START Data extract

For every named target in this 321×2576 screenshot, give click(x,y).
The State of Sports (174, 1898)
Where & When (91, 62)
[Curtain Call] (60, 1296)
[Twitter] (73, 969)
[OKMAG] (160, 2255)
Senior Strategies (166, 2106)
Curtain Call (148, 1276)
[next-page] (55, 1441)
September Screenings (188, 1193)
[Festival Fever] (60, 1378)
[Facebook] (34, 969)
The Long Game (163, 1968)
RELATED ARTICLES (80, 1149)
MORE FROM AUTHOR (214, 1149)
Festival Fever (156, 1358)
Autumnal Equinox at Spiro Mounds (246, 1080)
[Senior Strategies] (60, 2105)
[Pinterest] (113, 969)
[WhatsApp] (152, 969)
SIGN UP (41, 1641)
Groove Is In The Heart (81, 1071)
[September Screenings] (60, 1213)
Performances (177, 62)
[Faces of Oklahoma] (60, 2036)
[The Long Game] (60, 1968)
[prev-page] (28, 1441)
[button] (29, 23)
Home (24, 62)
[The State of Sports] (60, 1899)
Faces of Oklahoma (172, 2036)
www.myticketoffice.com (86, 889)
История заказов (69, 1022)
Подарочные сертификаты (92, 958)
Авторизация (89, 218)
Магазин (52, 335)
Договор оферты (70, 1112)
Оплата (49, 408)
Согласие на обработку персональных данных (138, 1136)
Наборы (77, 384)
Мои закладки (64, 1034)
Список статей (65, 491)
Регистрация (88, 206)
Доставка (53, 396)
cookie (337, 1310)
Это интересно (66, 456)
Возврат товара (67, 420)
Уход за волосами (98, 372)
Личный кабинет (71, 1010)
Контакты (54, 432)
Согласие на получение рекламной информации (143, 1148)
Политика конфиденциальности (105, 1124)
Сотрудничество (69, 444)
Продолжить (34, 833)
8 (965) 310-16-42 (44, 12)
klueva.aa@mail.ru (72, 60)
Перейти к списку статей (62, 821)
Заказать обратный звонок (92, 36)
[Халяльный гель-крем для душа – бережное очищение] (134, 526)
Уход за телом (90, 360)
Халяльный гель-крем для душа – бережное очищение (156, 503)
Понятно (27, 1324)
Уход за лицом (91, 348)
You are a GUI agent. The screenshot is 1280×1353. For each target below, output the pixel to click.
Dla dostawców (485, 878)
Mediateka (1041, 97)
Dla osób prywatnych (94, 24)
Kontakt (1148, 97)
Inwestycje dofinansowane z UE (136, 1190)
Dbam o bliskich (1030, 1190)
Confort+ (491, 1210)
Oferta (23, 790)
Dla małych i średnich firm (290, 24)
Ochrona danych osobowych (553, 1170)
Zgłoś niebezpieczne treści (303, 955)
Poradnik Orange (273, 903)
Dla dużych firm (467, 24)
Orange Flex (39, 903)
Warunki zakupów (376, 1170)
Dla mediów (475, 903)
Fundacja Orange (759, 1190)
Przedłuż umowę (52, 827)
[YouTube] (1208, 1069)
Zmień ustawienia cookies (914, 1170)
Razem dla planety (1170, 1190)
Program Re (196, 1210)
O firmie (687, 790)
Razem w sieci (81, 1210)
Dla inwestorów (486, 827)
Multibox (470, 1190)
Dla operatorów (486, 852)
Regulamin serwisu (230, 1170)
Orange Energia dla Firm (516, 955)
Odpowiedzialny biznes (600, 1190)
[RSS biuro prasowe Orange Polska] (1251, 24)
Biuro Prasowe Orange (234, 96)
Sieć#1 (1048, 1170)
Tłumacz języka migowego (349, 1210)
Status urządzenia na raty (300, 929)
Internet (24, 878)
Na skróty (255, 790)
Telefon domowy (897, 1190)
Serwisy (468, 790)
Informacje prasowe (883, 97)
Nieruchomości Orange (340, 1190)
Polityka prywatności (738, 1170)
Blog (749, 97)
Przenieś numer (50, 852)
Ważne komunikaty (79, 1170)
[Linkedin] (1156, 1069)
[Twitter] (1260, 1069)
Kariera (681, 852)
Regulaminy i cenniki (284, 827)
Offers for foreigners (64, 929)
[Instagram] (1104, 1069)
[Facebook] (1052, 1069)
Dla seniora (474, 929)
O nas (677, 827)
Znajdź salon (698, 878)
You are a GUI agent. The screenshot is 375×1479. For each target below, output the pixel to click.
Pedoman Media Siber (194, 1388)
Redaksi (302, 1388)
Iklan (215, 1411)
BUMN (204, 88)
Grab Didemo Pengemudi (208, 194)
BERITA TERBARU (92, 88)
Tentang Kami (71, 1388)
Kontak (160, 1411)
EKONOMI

END Data extract

- _Work task_:
Retype the records above, but only those lines that fall between the line containing "Dla operatorów (486, 852)" and the line containing "Internet (24, 878)", with both of those lines included, exactly as written.

- _Solution to the exercise_:
Dla operatorów (486, 852)
Regulamin serwisu (230, 1170)
Orange Energia dla Firm (516, 955)
Odpowiedzialny biznes (600, 1190)
[RSS biuro prasowe Orange Polska] (1251, 24)
Biuro Prasowe Orange (234, 96)
Sieć#1 (1048, 1170)
Tłumacz języka migowego (349, 1210)
Status urządzenia na raty (300, 929)
Internet (24, 878)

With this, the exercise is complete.